# 1. Introduction

The 0-1 Knapsack problem is a classic optimization problem in the field of algorithms and dynamic programming. Given a set of items, each with a weight and a value, the goal is to determine the number of each item to include in a knapsack so that the total weight is less than or equal to a given limit and the total value is as large as possible.

It’s called 0-1 knapsack because you can’t break an item; you either take it (1) or leave it (0).

# 2. Program Steps

1. Define a function *knapsack* that takes weights, values, the number of items, and the capacity of the knapsack as parameters.

2. Initialize a 2D table where the cell at the i-th row and j-th column represents the maximum value achievable with the first *i* items and total knapsack weight capacity *j*.

3. Fill up the table using a bottom-up approach based on the recurrence relation.

4. Return the value in the last cell of the table, which represents the solution to the problem.

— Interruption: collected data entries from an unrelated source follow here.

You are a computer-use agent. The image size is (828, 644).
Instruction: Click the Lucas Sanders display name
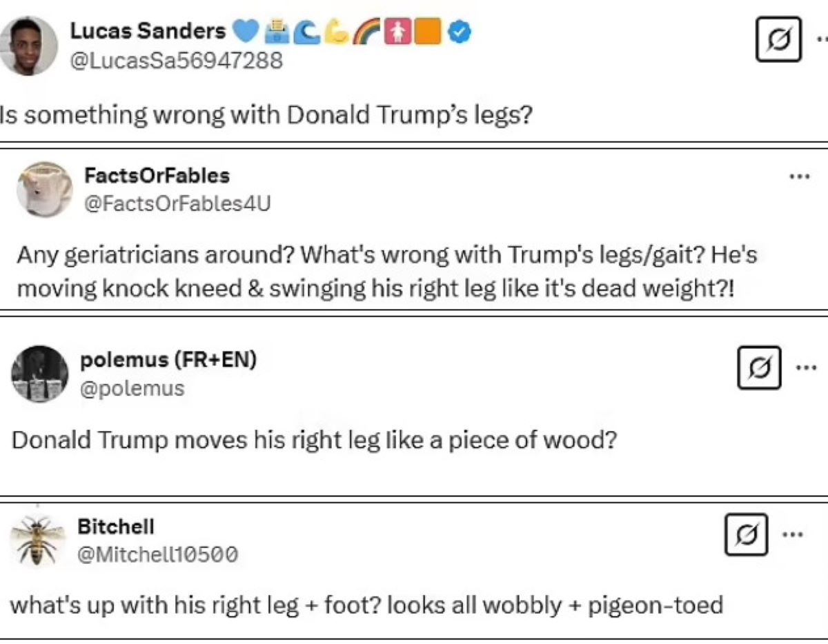tap(148, 31)
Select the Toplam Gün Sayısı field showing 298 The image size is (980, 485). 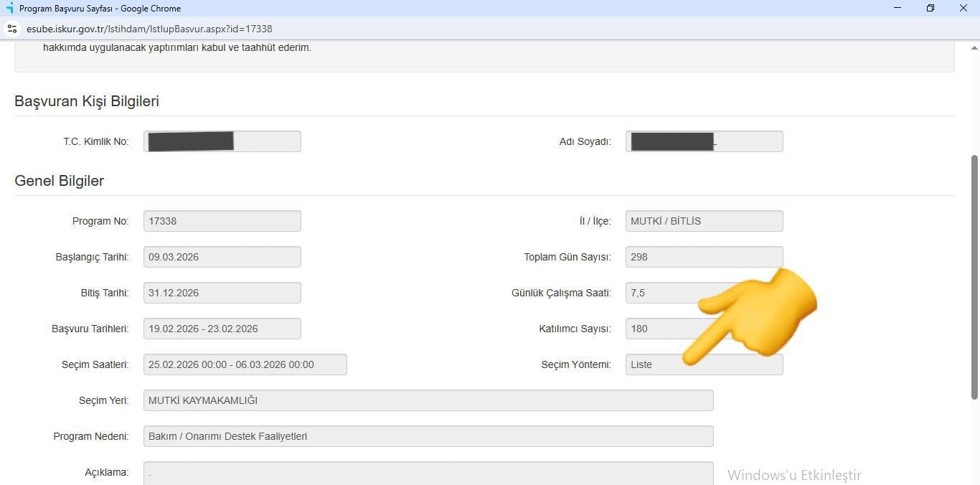pos(704,257)
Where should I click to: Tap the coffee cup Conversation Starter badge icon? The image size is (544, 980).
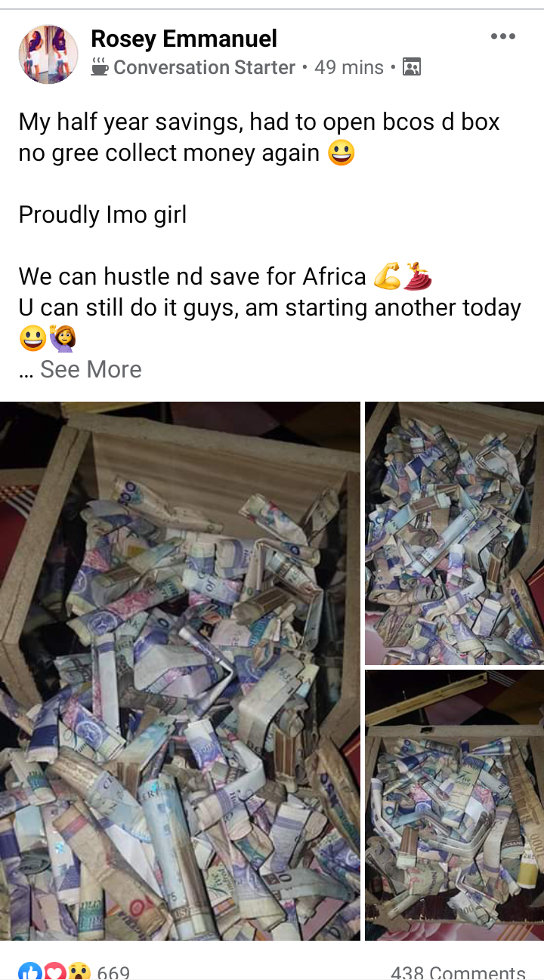[99, 67]
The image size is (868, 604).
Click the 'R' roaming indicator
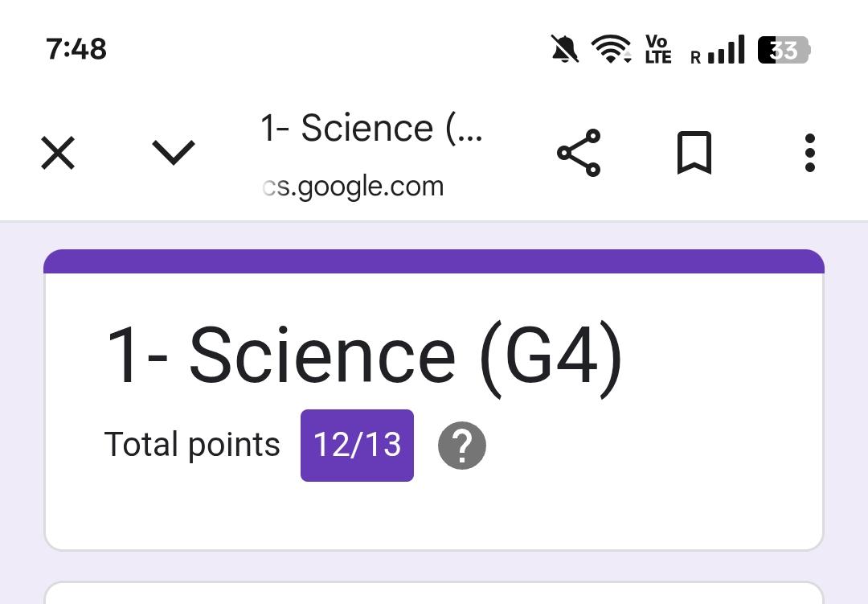click(x=695, y=57)
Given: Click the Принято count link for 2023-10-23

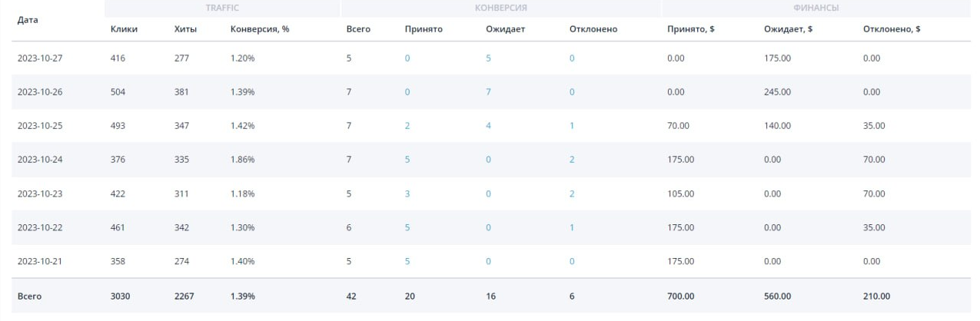Looking at the screenshot, I should [407, 194].
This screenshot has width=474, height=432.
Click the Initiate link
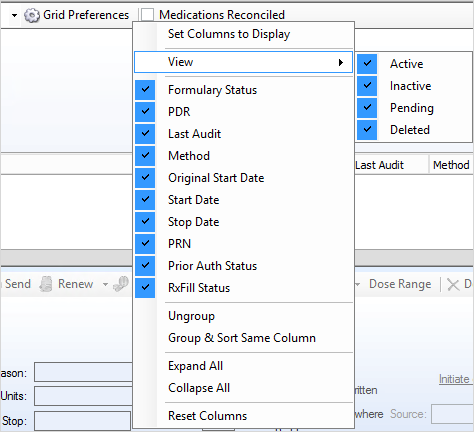point(454,379)
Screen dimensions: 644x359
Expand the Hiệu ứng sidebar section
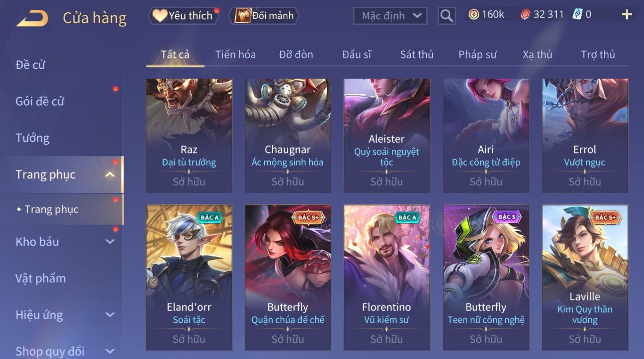pyautogui.click(x=110, y=315)
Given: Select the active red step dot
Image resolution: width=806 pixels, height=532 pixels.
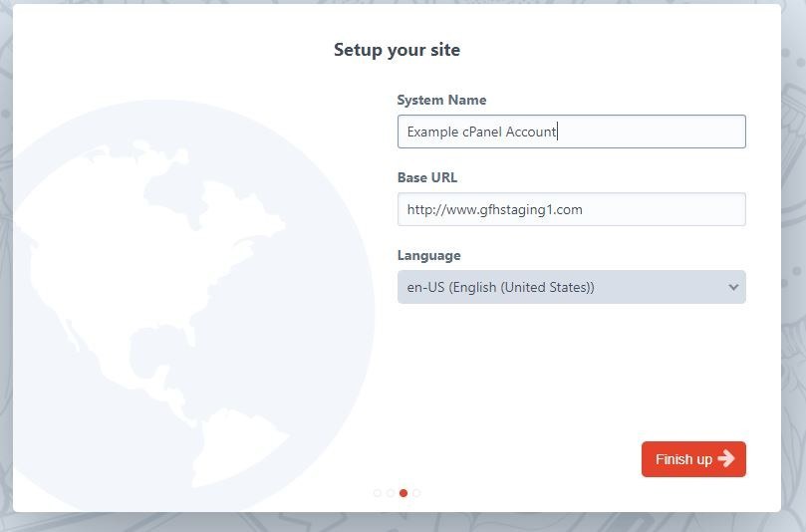Looking at the screenshot, I should (x=403, y=492).
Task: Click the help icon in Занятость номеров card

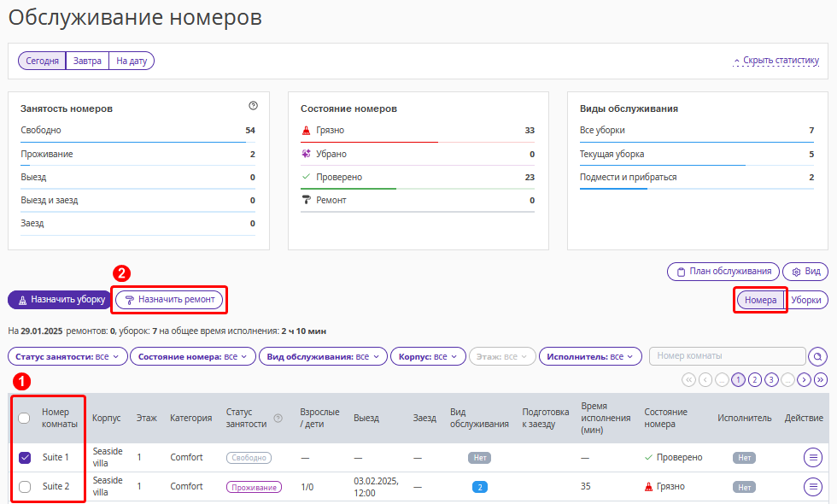Action: point(253,106)
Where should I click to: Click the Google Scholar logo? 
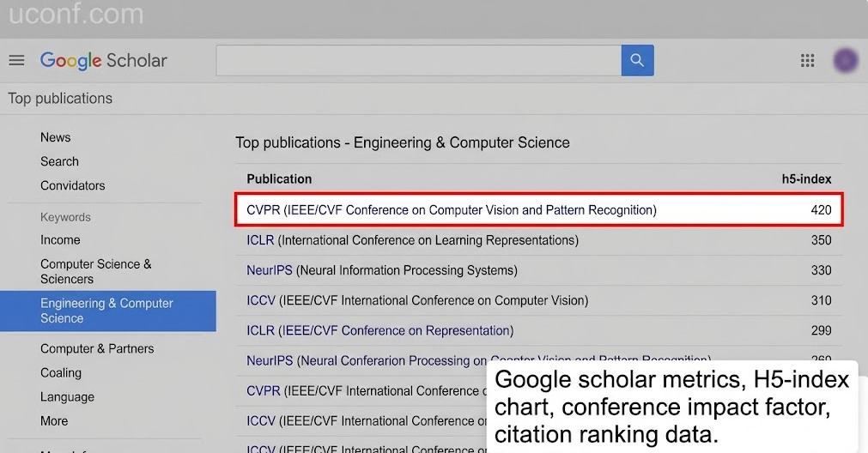[104, 60]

5. In the *main* method, define weights, values, and knapsack capacity. Call the *knapsack* function to get the maximum value.

# 3. Code Program

```
class KnapsackProblem {
public static int knapsack(int[] weights, int[] values, int n, int W) {
int[][] K = new int[n + 1][W + 1];
for (int i = 0; i <= n; i++) {
for (int w = 0; w <= W; w++) {
if (i == 0 || w == 0) {
K[i][w] = 0;
} else if (weights[i - 1] <= w) {
K[i][w] = Math.max(values[i - 1] + K[i - 1][w - weights[i - 1]], K[i - 1][w]);
} else {
K[i][w] = K[i - 1][w];
}
}
}
return K[n][W];
}
public static void main(String[] args) {
int[] values = {60, 100, 120};
int[] weights = {10, 20, 30};
int W = 50;
int n = values.length;
System.out.println("Maximum value that can be obtained: " + knapsack(weights, values, n, W));
}
}
```

### Output:

Maximum value that can be obtained: 220

# 4. Step By Step Explanation

1. The *knapsack* function initializes a 2D array *K* to store intermediate results. The idea is to compute the maximum value for every possible weight from 0 to *W* using items from 1 through *n*.

2. If the current item's weight (*weights[i-1]*) is less than or equal to the current weight *w*, then the value in the cell is the maximum of either:

– The value of the current item plus the maximum value achievable with the remaining weight (*w – weights[i-1]*) and using items *1 through i-1*.

– The maximum value achievable without the current item (using items *1 through i-1* and weight *w*).

3. If the current item's weight exceeds the current weight *w*, then the cell's value is simply the maximum value achievable without the current item.

4. The *main* function provides an example set of items and a knapsack capacity. The result, 220, indicates that the best combination of items to maximize the value without exceeding the weight limit involves taking the items with values 100 and 120.